Итак, три дня на размышление. И Еммора, несколько обиженного, унесли домой. По истеченье же этого срока Сихем сам приехал на белом осле в стан Иакова, чтобы довести до конца свое дело, как того потребовал от него потерявший охоту продолжать переговоры отец и как то вполне отвечало его, Сихемову, нетерпенью. Он вел дело не по-торгашески, совершенно не кривя душой и не скрывая, что буквально сгорает от желания обладать девочкой Диной.
– Просите чего хотите! – сказал он. – Просите не стесняясь – дары и вено! Я Сихем, княжеский сын, меня великолепно содержат в отцовском доме, и, клянусь баалом, я дам, что ни скажете мне!
Тогда они сказали ему свое условие, выполнить которое надлежало до продолжения каких бы то ни было переговоров, условие, на котором они тем временем успели сойтись.
Тут нужно быть очень внимательным к истинной последовательности событий, отличной от той, в какой их позднее располагали и передавали пастухи в «прекраснословных беседах». Если верить пастухам, то Сихем сделал свое злое дело сразу и неожиданно и вызвал коварный ответный удар; в действительности же он решился действовать явочным порядком только тогда, когда люди Иакова несправедливо с ним поступили и он увидел, что его водят за нос, а то и вообще обманули. Итак, они сказали ему, чтобы прежде всего он обрезался. Это необходимо: таковы уж их убеждения, в их глазах было бы мерзостью и позором отдать свою дочь и сестру человеку необрезанному. Поставить это условие посоветовали отцу братья, и, довольный оттяжкой, которую оно сулило, Иаков не мог не согласиться с ним и по существу, хотя он и удивился такому благочестию сыновей.
Сихем прыснул со смеху и тут же извинился, прикрыв рот руками. И это все? – спросил он. – Больше ничего им не нужно? Ну, знаете! Да за то, чтобы обладать Диной, он готов отдать глаз, правую руку, а не то что такую безразличную часть тела, как крайняя плоть! Сутех свидетель, это действительно сущий пустяк! Его друг Бесет тоже обрезан, и его, Сихема, никогда это не смущало. Ни одна из маленьких сестер Сихема в доме игр и утех не посетует на такую нехватку. Можно считать, что дело сделано – и притом руками одного искусного во врачеванье священника из храма всевышнего! Как только тело его выздоровеет, он вернется! И он выбежал из шатра, делая знаки своим рабам, чтобы те поскорее подали ему белого осла.

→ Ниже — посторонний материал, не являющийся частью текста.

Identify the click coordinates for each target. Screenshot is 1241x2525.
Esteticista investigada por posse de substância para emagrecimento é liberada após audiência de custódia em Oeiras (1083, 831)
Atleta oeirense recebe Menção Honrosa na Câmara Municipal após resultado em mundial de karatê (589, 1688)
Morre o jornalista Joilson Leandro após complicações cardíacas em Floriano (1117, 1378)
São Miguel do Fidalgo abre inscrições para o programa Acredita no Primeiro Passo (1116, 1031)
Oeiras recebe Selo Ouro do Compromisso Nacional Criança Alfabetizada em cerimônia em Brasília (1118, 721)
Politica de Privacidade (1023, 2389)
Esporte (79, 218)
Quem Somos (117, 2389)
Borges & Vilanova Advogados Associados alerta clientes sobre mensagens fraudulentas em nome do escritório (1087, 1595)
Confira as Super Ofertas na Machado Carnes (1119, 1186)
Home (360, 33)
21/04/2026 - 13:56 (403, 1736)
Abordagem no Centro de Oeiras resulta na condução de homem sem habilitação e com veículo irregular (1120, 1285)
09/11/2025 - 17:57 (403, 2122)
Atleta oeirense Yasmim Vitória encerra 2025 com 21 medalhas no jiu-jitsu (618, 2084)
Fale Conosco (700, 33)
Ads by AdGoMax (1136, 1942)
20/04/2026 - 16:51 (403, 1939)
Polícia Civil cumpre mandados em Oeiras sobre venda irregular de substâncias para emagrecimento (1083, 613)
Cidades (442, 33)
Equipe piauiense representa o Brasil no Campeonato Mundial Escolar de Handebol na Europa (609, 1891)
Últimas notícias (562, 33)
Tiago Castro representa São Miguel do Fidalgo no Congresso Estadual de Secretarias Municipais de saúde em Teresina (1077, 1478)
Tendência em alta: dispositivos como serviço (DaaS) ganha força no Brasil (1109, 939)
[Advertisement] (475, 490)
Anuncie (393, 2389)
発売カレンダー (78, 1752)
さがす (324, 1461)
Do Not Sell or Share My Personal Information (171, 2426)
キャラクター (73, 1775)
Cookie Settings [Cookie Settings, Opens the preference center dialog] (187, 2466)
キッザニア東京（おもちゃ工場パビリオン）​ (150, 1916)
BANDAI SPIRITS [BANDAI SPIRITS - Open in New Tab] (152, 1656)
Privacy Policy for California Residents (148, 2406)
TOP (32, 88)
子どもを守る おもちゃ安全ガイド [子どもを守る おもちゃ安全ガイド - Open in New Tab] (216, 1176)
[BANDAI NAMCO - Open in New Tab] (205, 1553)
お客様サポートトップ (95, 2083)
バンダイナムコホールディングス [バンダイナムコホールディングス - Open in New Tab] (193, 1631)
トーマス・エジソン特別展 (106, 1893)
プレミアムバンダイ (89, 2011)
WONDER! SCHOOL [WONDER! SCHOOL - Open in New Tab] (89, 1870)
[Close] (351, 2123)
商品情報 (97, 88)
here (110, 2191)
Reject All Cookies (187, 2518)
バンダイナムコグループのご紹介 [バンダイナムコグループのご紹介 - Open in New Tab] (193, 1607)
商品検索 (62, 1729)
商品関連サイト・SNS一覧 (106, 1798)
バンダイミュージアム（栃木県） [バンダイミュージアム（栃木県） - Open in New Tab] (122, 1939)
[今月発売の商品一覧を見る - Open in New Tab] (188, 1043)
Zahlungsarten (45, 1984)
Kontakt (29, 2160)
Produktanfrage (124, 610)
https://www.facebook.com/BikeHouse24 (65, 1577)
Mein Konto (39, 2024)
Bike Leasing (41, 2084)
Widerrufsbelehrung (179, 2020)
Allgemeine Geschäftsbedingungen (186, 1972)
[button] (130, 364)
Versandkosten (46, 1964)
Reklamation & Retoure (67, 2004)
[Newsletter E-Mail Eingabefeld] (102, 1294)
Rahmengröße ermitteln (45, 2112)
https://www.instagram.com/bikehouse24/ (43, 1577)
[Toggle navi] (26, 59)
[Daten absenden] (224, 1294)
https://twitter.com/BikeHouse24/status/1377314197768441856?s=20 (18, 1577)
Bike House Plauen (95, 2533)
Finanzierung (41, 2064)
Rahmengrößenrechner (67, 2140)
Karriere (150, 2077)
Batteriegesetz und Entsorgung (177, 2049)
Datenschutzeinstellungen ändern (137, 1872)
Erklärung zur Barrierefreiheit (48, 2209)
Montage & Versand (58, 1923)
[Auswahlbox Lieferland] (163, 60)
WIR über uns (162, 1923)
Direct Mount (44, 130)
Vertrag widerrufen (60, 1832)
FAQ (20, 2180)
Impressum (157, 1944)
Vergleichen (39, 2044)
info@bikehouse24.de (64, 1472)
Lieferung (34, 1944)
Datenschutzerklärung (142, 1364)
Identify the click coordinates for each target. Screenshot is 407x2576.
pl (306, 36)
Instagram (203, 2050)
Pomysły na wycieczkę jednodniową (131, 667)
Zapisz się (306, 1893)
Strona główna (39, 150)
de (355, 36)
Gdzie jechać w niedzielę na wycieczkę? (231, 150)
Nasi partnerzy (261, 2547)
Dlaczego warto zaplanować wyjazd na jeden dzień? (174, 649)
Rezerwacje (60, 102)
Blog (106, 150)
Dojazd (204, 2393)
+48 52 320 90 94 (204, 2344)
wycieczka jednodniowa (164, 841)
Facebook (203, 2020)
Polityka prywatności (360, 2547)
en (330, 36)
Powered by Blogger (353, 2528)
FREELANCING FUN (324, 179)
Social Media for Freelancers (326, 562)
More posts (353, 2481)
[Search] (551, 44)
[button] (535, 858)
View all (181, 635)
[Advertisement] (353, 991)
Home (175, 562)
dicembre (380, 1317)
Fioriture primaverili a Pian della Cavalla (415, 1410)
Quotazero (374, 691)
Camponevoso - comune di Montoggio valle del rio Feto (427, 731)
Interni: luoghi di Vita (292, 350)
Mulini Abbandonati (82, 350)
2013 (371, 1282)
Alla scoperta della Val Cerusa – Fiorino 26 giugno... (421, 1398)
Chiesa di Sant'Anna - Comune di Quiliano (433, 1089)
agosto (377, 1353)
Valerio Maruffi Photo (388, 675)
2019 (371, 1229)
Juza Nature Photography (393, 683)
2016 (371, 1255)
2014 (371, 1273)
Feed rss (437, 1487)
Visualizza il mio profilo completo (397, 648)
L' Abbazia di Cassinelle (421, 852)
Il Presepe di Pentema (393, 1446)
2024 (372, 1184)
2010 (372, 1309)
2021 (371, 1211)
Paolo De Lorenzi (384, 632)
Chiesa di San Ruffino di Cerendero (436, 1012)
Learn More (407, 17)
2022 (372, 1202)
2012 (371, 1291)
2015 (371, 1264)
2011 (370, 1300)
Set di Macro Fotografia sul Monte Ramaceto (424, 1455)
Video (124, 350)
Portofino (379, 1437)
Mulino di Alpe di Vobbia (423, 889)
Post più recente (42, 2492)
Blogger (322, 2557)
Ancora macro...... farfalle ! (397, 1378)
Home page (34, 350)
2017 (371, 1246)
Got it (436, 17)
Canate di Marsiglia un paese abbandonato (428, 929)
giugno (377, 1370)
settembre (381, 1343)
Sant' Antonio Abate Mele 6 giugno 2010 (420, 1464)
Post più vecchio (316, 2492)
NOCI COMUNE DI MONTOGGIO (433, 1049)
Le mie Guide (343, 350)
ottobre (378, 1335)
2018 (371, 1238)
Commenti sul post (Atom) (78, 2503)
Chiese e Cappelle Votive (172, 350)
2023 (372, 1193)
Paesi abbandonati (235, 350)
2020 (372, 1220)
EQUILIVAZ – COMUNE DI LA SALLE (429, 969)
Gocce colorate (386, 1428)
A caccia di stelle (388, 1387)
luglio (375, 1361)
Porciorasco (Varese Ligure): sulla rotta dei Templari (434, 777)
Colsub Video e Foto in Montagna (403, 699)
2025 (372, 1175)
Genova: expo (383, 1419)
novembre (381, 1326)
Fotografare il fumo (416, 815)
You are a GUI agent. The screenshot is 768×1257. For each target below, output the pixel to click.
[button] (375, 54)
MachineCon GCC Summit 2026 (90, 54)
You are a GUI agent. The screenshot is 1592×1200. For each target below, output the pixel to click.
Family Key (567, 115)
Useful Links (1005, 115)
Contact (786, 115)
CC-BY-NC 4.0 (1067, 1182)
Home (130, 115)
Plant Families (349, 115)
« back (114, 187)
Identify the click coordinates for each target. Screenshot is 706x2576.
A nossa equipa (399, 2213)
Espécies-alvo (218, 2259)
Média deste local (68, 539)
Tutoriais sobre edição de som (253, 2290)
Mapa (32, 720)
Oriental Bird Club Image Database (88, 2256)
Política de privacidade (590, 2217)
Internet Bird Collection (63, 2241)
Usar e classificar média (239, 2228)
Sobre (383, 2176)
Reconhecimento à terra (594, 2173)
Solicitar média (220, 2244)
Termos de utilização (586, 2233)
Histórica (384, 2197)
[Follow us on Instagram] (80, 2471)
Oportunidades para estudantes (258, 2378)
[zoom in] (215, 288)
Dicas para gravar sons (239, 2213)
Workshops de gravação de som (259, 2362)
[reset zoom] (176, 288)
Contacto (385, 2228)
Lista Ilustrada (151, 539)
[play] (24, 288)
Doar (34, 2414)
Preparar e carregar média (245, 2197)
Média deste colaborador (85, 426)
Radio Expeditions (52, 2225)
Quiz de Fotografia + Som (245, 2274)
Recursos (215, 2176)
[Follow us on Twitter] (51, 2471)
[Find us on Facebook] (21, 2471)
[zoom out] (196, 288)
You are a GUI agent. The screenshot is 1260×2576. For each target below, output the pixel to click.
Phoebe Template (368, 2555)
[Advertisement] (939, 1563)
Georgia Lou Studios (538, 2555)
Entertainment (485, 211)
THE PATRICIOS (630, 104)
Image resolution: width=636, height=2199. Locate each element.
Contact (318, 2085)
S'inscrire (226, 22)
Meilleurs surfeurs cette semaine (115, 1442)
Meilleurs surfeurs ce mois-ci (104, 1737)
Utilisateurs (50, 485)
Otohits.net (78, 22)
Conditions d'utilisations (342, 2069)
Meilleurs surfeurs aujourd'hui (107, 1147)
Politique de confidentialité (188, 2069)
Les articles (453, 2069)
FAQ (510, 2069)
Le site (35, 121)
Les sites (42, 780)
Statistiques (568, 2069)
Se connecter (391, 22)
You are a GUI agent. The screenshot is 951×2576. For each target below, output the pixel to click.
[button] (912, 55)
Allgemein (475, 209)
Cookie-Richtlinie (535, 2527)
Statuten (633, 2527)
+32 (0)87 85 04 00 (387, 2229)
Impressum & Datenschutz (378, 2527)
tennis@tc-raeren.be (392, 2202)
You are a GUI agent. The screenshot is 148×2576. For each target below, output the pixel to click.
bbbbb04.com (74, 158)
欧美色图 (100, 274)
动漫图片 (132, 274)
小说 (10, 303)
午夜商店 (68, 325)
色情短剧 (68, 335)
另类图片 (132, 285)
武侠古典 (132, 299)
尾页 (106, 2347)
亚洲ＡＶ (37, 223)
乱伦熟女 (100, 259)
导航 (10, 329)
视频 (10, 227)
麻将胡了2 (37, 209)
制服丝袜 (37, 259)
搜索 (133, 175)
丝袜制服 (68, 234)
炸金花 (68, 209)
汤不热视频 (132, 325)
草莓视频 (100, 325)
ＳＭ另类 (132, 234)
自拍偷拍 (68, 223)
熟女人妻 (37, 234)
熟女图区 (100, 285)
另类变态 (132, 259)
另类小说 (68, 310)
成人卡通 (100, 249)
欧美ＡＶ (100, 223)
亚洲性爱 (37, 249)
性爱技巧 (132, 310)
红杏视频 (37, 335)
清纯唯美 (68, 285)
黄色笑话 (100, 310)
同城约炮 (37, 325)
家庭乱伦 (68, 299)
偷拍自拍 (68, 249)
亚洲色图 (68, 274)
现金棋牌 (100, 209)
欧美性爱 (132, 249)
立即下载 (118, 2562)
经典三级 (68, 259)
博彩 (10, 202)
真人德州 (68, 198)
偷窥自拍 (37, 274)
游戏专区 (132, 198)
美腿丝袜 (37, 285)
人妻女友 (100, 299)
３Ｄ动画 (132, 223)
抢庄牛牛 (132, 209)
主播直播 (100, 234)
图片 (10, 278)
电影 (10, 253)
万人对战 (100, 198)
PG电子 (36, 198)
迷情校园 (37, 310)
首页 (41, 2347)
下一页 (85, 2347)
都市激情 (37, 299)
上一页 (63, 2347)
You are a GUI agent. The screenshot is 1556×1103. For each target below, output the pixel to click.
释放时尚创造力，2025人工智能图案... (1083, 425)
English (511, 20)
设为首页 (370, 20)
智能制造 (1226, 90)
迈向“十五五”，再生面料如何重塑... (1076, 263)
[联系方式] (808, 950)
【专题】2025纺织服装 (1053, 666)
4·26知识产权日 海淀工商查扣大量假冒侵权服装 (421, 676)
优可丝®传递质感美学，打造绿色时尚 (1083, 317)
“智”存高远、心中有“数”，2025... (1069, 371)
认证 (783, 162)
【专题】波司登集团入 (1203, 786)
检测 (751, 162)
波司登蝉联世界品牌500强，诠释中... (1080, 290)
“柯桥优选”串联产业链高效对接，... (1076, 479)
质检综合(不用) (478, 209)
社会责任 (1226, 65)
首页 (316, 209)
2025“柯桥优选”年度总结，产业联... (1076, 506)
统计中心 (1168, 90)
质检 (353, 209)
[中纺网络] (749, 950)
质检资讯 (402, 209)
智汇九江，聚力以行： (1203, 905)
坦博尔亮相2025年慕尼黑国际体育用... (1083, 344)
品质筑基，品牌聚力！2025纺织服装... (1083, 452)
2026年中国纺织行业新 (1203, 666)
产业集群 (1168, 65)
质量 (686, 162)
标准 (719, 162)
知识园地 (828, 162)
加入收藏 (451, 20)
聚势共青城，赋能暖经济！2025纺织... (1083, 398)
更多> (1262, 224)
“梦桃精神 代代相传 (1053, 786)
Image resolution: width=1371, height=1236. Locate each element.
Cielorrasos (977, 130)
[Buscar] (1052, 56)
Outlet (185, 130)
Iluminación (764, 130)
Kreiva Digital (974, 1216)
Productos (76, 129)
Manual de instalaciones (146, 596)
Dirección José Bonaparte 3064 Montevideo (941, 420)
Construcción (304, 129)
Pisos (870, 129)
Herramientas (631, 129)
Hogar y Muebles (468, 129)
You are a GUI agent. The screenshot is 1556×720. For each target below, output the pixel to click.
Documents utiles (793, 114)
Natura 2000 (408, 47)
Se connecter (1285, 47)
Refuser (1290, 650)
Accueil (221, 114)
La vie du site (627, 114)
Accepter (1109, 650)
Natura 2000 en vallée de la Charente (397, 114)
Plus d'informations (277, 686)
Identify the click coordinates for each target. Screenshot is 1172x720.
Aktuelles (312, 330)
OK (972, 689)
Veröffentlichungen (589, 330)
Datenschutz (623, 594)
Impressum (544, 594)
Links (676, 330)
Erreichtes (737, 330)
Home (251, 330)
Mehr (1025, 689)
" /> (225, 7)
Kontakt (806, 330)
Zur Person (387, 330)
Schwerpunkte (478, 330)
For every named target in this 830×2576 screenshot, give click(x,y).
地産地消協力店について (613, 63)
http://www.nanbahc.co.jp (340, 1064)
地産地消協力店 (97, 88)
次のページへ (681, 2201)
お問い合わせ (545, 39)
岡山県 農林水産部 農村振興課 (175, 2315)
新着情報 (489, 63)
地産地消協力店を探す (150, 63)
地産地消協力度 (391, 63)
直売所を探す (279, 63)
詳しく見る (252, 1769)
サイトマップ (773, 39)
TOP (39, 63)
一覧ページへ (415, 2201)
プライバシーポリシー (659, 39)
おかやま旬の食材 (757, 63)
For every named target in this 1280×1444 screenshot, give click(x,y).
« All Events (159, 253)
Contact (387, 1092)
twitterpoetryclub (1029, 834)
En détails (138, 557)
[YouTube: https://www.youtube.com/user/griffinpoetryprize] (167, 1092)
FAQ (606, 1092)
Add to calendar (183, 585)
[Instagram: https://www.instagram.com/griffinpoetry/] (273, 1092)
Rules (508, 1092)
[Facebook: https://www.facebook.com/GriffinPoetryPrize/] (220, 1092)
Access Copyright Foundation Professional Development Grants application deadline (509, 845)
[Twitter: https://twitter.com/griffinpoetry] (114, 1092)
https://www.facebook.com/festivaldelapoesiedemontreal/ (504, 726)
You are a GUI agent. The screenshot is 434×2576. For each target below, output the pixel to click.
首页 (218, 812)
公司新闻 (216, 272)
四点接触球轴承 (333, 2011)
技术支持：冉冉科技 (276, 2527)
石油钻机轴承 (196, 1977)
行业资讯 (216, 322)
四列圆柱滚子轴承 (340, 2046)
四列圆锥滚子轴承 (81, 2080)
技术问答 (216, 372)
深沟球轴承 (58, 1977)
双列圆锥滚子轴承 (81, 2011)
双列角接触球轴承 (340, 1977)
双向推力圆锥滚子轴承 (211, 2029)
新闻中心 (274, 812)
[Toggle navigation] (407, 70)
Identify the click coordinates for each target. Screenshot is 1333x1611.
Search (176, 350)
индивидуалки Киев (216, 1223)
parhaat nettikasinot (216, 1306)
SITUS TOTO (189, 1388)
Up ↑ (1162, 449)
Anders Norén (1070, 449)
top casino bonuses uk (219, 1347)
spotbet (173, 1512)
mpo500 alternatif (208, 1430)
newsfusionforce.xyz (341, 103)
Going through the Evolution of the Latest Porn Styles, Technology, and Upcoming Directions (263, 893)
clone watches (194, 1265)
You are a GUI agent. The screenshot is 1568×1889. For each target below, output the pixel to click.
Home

Когда он снова явился, явился как можно скорее, неделю спустя, почти больной, еще не совсем оправившись от своего жертвоприношенья, но сияя надеждой, оказалось, что глава семьи в отъезде. Иаков уклонился от встречи с Сихемом. Он предоставил действовать сыновьям. Получалось, что он все-таки целиком принял роль беса Лавана, и он предпочел сыграть ее заочно. И что же сказали сыновья бедному Сихему в ответ на его бодрое сообщенье, что условие выполнено, что это не такой пустяк, как ему представлялось, а дело довольно тягостное, но что дело это все-таки сделано и теперь он ждет сладчайшей награды? Сделано-то сделано, сказали они. Очень может быть, что и сделано, они охотно верят. Но сделано не в надлежащем духе, без высшего смысла и пониманья, поверхностно, без значенья. Сделано? Возможно. Но сделано только ради брака с Диной, с женщиной, а не в смысле бракосочетания с «Ним». К тому же сделано, вероятно, не каменным ножом, как то необходимо, а металлическим, что уже само по себе ставит все под вопрос или даже сводит на нет. А кроме того, у княжеского сына Сихема есть ведь уже главная сестра во браке, есть ведь уже первая и праведная, Рехума, хевитянка, так что Дина, дочь Иакова, стала бы только одной из наложниц, а об этом нечего и думать.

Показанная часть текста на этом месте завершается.